When you buy a home, the process to get from searching to closing is a long one. It’s time to do some serious house hunting, starting an online property search, and visiting different homes. Most homebuyers will focus on such things as space, fixtures, and features. That’s completely understandable but falls a bit short of what’s most important. A home includes many things, some are major systems, like electrical wiring, plumbing, sewer, as well as others. When you tour a property, you can gather a lot more information than you might suppose. It’s choosing the right properties that comes first.
Choosing the Right Properties to Tour
One thing about the home buying process is that it is full of emotion. Even though it’s a very large investment and a big commitment, some home buyers get caught-up in the excitement, rationalizing away what otherwise would be large concerns. Put another way, you’ll be smart to choose the right home to tour so you are wasting your time, lulling yourself into making a poor decision or, worse of all, purchasing a huge amount of buyer’s remorse.
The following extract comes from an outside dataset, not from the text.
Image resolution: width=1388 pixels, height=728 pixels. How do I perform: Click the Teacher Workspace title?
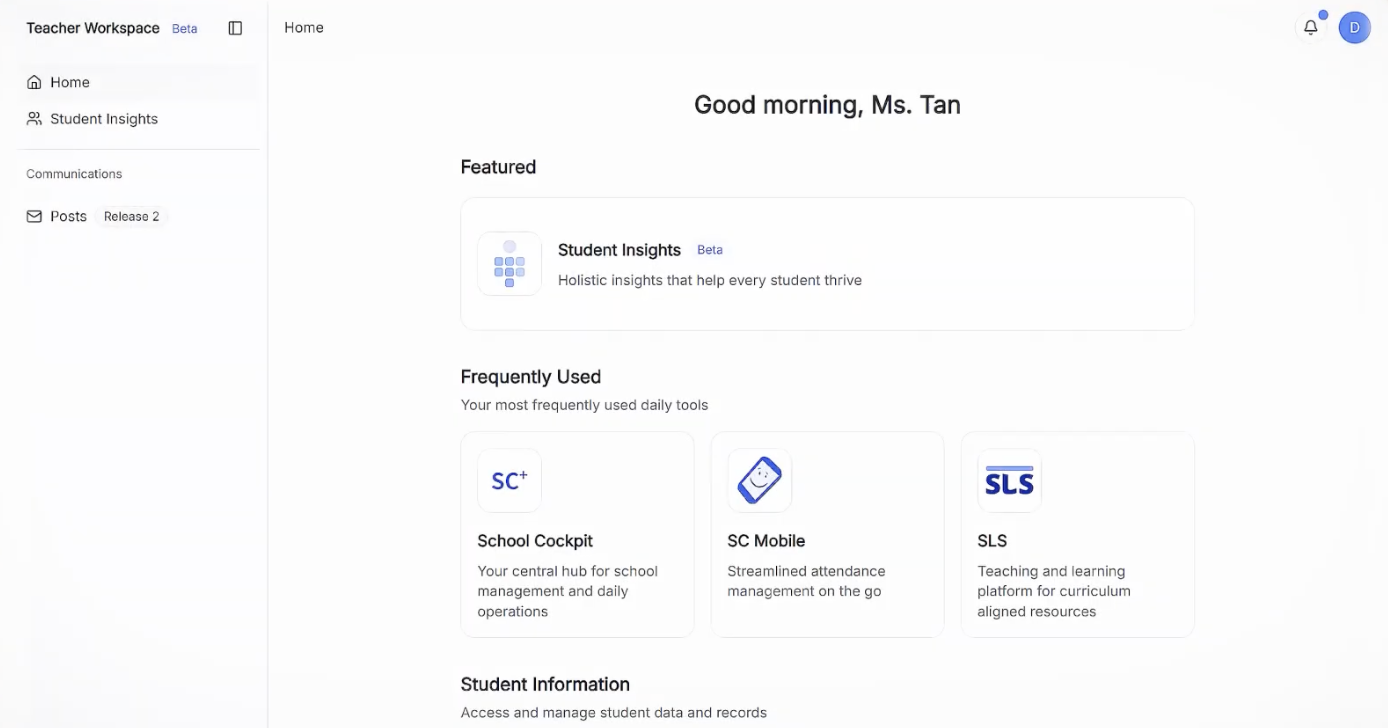(93, 28)
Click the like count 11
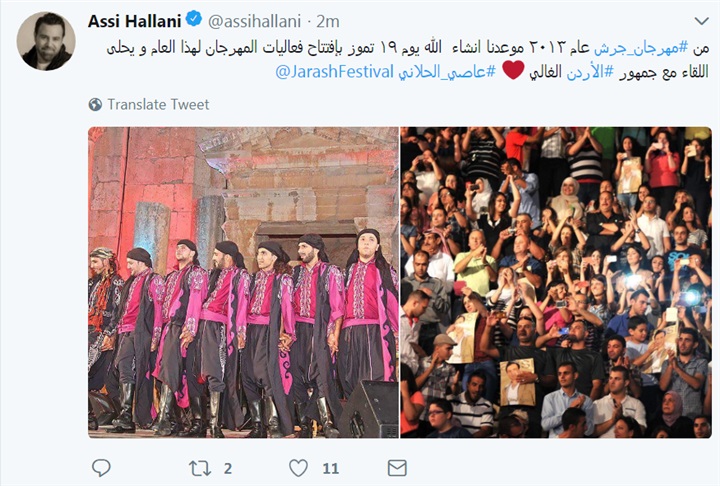 [330, 469]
“For home buyers, the slowing real estate market offers good news: not only are prices dropping, but with the number of houses on the market rising, so you can take your time, and learn a great deal about the one you want to bid on. You don’t have to be a home repair expert to be sure you won’t have to unexpectedly pour thousands into a home you just purchased. Here are nine things to check – they are the big dollar items in a home – so you know exactly what you’re bidding on. The goal is to avoid unexpectedly shelling out thousands of dollars to make repairs soon after you move into your new home.” —Home Insight
The simplest way to do this is to refine your online home search to certain qualifiers. These include budget and price, acceptable neighborhoods, property type, square footage, number of bedrooms and bathrooms, deciding your must-haves versus your wish list items, and lot size. One bit of advice is to start with your budget and identify desirable neighborhoods. Because, buying a home means buying into the surrounding neighborhood.
5 Things to Double Check when Seeing a Home
When you begin to pare down your choices to the homes you want to see in person, you should go into each one with a dedicated mission. You’re there not just to critique it, but also, to learn as much about the property as possible. While you don’t have to be a licensed contractor or home inspector, you should have a critical eye. Here are seven things to double check when seeing a home:
- Check the foundation and the structure. The foundation and structure are the single most important parts of a home. You should slowly walk around the exterior, looking at the foundation and the walls. If you see warping, cracking, or discoloring, you’ll want to have these inspected closely to learn as much as you can.
- Go inside and out at least twice. All too often, buyers go into a home, tour it, perhaps stepping out onto a patio or porch. That leaves too much untested, so, walk through the home, then go outside and walk through the yards. Repeat this process at least once so you can get a sense of how it feels, flows, and, to see if there are potential problems.
- Ask questions about the home and restate the answers. When you see a home, the owner or seller’s agent will likely be present. Take full advantage of this by asking plenty of questions, and, rephrase the answers you are given to ensure you understand each one.
- Go into the garage from the home and from outside. The garage is one of the spaces least checked during a home tour. Time is usually spent in the kitchen, master bedroom, and common areas, such as a the living room. To get a sense about the home, go into the garage from the home and then from the outside into the interior.
- Try each and every system in the home. Turn on every sink, flip every light switch, open the windows and doors, and look inside the closets.
Also, look at the roof carefully, around the whole house. When you’re walking around the exterior, take a look at the roof for loose shingles or tiles.